六訂版 家庭医学大全科 「腎性骨異栄養症」の解説

腎性骨異栄養症(透析骨症)
じんせいこついえいようしょう(とうせきこつしょう)
Renal osteodystrophy (dialysis osteopathy)
(腎臓と尿路の病気)

どんな病気か

 腎性骨異栄養症とは、慢性腎臓病(chronic kidney disease:CKD)に関連して起こる骨障害の総称です。原因から①線維性骨炎(せんいせいこつえん)、②無形成骨(むけいせいこつ)、③骨軟化症(こつなんかしょう)、④混合型の大きく4つに分けられます。

線維性骨炎(せんいせいこつえん)

 線維性骨炎は、腎機能の低下とともに生じる血液中のカルシウム(Ca)やリン(P)のバランス異常や活性型ビタミンD3の不足が、副甲状腺ホルモン分泌亢進を招くことで生じる骨の吸収・形成の回転(骨回転)の異常です。(せき)や日常の動作で容易に肋骨(ろっこつ)背骨骨折を引き起こします。
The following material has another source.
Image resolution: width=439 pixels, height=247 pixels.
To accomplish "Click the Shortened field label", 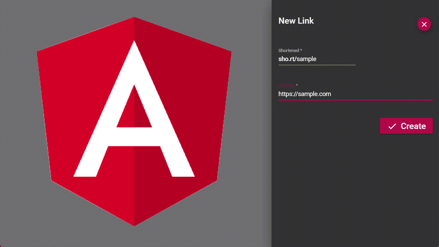I will (288, 50).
定期的にカルシウムやリン、副甲状腺ホルモン、骨代謝マーカーなどの血液検査や骨X線検査を行います。

 透析前の場合、多くは活性型ビタミンD3の内服で治療が可能です。長期透析例の場合は、加えてリン吸着薬やカルシウム感受性受容体拮抗薬が必要になることがあります。

無形成骨(むけいせいこつ)

 無形成骨は、骨生検(こつせいけん)で極端に骨の吸収と形成の両方が低下した状態です。高齢者や糖尿病、カルシウムやビタミンD3の過剰な摂取患者では、極端に副甲状腺ホルモンの分泌が抑えられるため生じやすいと考えられています。骨折の原因となるか否かについては未だ不明ですが、カルシウムやリンが有効に骨代謝に利用されないため、容易に皮下等の軟部組織や血管などに異所性石灰化(いしょせいせっかいか)を起こします。
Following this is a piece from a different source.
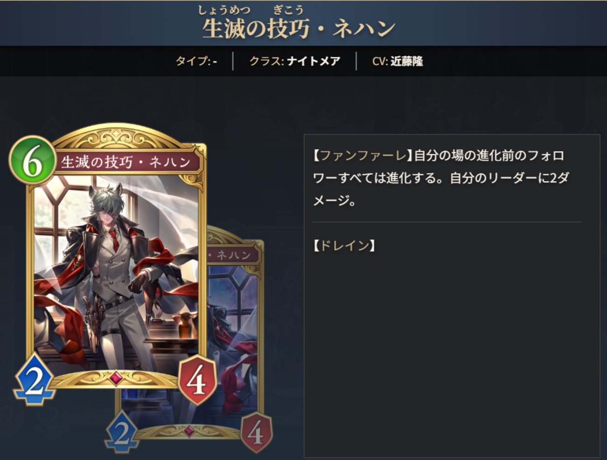Click the red defense 4 shield on evolved card
Viewport: 607px width, 460px height.
coord(256,432)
 線維性骨炎と同様、血液検査やX線検査により、異所性石灰化を含めた画像評価を行います。過剰なカルシウムやビタミンD3製剤の使用を中止し、高リン血症に対しては、塩酸セベラマーを使用します。

骨軟化症(こつなんかしょう)

 骨軟化症は、活性型ビタミンD3欠乏あるいは骨のカルシウム沈着部位(石灰化前線)へのアルミニウム沈着により生じる、アルミニウム骨症による骨の石灰化障害です。骨軟化症になると、骨折を起こしやすくなります。血液検査や骨X線検査が診断や治療の指針に有効です。
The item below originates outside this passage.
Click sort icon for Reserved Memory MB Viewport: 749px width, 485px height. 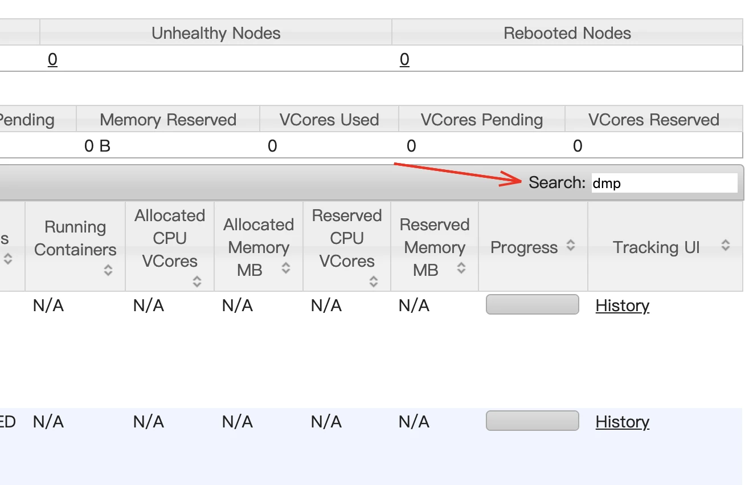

 ビタミンD3製剤の内服や腎機能低下時にアルミニウム(Al)を含んだ胃腸薬を避けることが、骨軟化症の予防に有効です。

濱田 千江子

出典 法研「六訂版 家庭医学大全科」六訂版 家庭医学大全科について 情報

家庭医学館 「腎性骨異栄養症」の解説

じんせいこついえいようしょう【腎性骨異栄養症 Renal Osteodystrophy】

[どんな病気か]
 腎不全(じんふぜん)(「腎不全」)にともなっておこる、カルシウムやリンなどの電解質の障害、ビタミンDの活性化(からだが利用できるかたちに変えること)の障害による骨の病気です。
 腎不全が進むと、上皮小体(じょうひしょうたい)(副甲状腺(ふくこうじょうせん))という部分の機能が亢進(こうしん)したり、骨にアルミニウムがたまって、骨にいろいろな変化をおこします。
 腎不全そのものが、この病気の発症や進行に大きく影響し、長く人工透析(じんこうとうせき)を続ける場合の代表的な合併症となるので、透析骨症(とうせきこつしょう)と呼ばれることもあります。
[症状]
 腎不全によって、上皮小体ホルモンの分泌(ぶんぴつ)が盛んになり、骨の代謝が高まります。骨からカルシウムなどが溶け出す骨吸収が盛んになるため、骨形成が追いつかず、骨の融解が進行します。
 骨や関節に痛みがおこり、骨折しやすくなります。体内のカルシウムなどの分布が異常になるため、皮膚のかゆみ、筋力の低下がおこり、さらに皮膚の潰瘍かいよう)などができることもあります。
 また、ビタミンDが欠乏したり、骨にアルミニウムがたまると、骨がやわらかくなり、骨の変化が進みます。
[検査と診断]
 慢性腎不全の治療で、人工透析をしている間は、定期的に血液中の上皮小体ホルモン、カルシウム、リン、アルミニウムの測定をします。
 また、手足のX線撮影をして、骨の変化を観察します。
 副甲状腺の上皮小体機能亢進が疑われるときは、頸部(けいぶ)のCTやシンチグラムによる画像診断が役立ちます。
[治療]
 上皮小体機能亢進がある場合は、リンの体内への蓄積を防ぐ必要があり、食事療法(低たんぱく食)が重要になります。
 同じ目的から、人工透析を行なう場合に、透析液の組成や、透析膜を変えることもあります。
 このような内科的な治療でもよくならず、腫(は)れた上皮小体が確認され、上皮小体ホルモンの分泌が高いままであるときには、上皮小体を摘除します。
 また、活性化ビタミンDを服用することは、骨の軟化による痛みや骨折を防ぐのに有効です。